Entre seus anos no Senado e na Casa Branca, o democrata foi criticado por erros e mudanças de posição em temas como direitos reprodutivos e segurança

Por Julia Braun Materia seguir SEGUIR Materia seguir SEGUINDO Atualizado em 20 jan 2021, 18h27 - Publicado em 20 jan 2021, 12h01

O recém-empossado presidente dos Estados Unidos, Joe Biden, tem um longo histórico na política. Com 50 anos de experiência entre Senado, Casa Branca e cargos municipais, talvez seja um dos mais experientes políticos americanos em exercício. Sua extensa carreira no serviço público, porém, é marcada por uma série de mudanças de posição em temas como imigração, direitos reprodutivos e segurança.

Hoje com 78 anos, o democrata entrou na política aos 28 anos, quando candidatou-se ao Conselho do Condado de New Castle, Delaware. Antes disso, quando trabalhava em um escritório de advocacia logo após se formar na Universidade de Syracuse, chegou a apoiar a candidatura do republicano Russell W. Peterson para o governo do estado em 1968.

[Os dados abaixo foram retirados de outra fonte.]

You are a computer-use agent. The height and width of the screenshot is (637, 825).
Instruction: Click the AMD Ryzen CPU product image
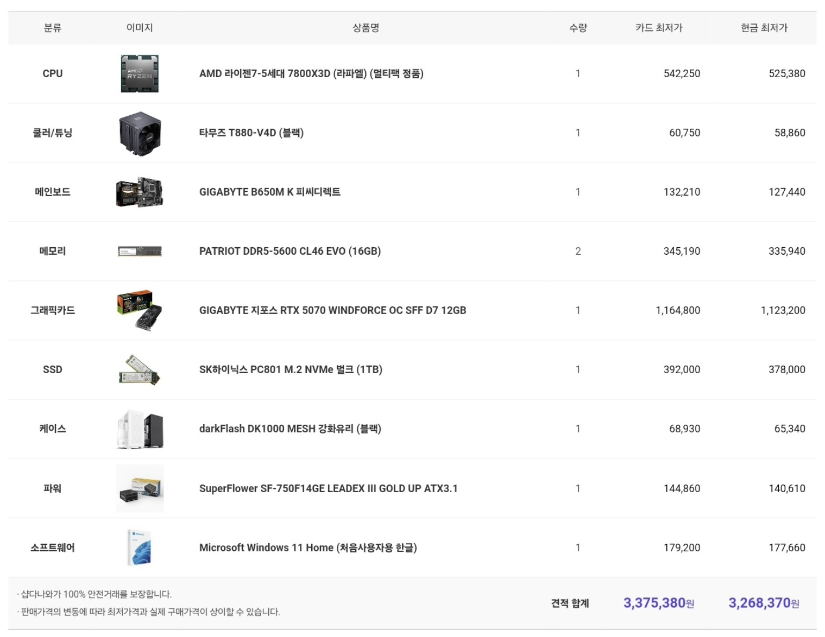(x=139, y=73)
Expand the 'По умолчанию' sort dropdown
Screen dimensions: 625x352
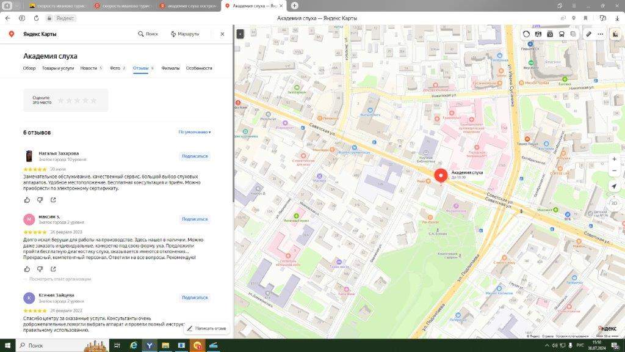tap(195, 132)
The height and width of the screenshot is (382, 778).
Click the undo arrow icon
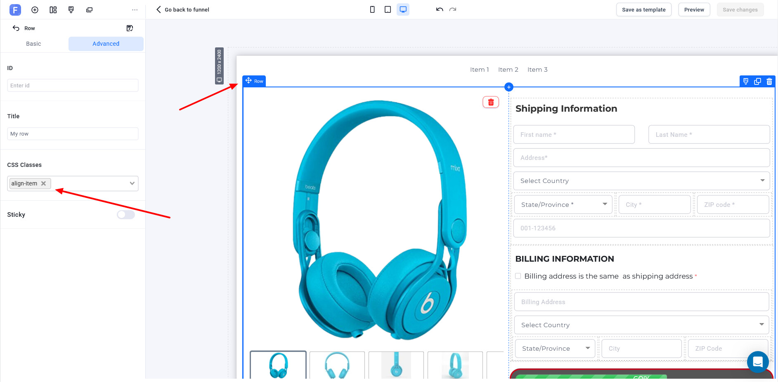click(440, 9)
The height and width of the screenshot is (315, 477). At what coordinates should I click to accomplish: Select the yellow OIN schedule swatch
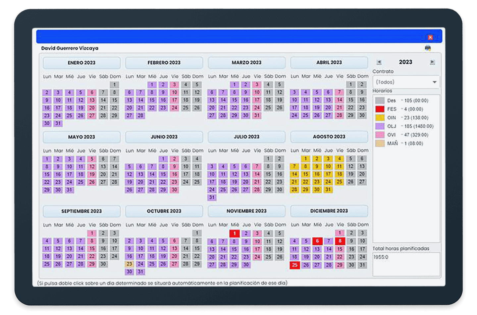(380, 118)
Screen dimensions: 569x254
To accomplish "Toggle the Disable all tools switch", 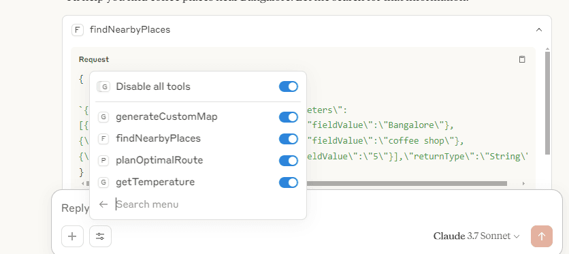I will coord(289,86).
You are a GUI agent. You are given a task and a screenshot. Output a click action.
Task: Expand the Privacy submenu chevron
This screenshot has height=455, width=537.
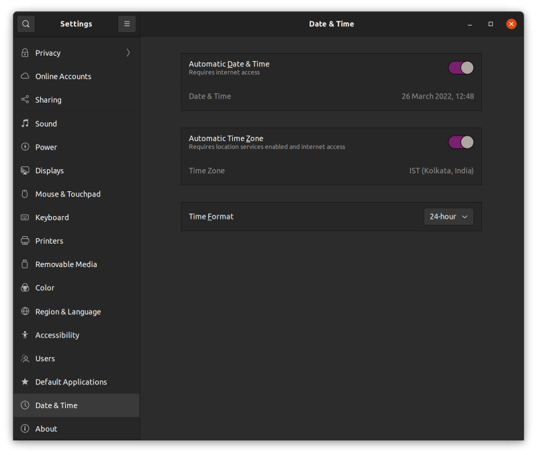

Mudou sua posição ainda naquele ano, devido ao seu desgosto pelo candidato presidencial republicano Richard Nixon, e se registrou como eleitor independente. Pouco tempo depois se aliou ao Fórum Democrata, um grupo que tentava reformar e revitalizar o partido, e serviu no Conselho de New Castle como democrata entre 1970 e 1972.

Não é raro que proeminentes políticos americanos mudem de partido no início de sua carreira. Biden, porém, oscilou entre as alas mais conservadoras e progressistas de sua legenda – e foi muito criticado por isso no passado. Por fim se consolidou como um moderado membro do establishment democrata.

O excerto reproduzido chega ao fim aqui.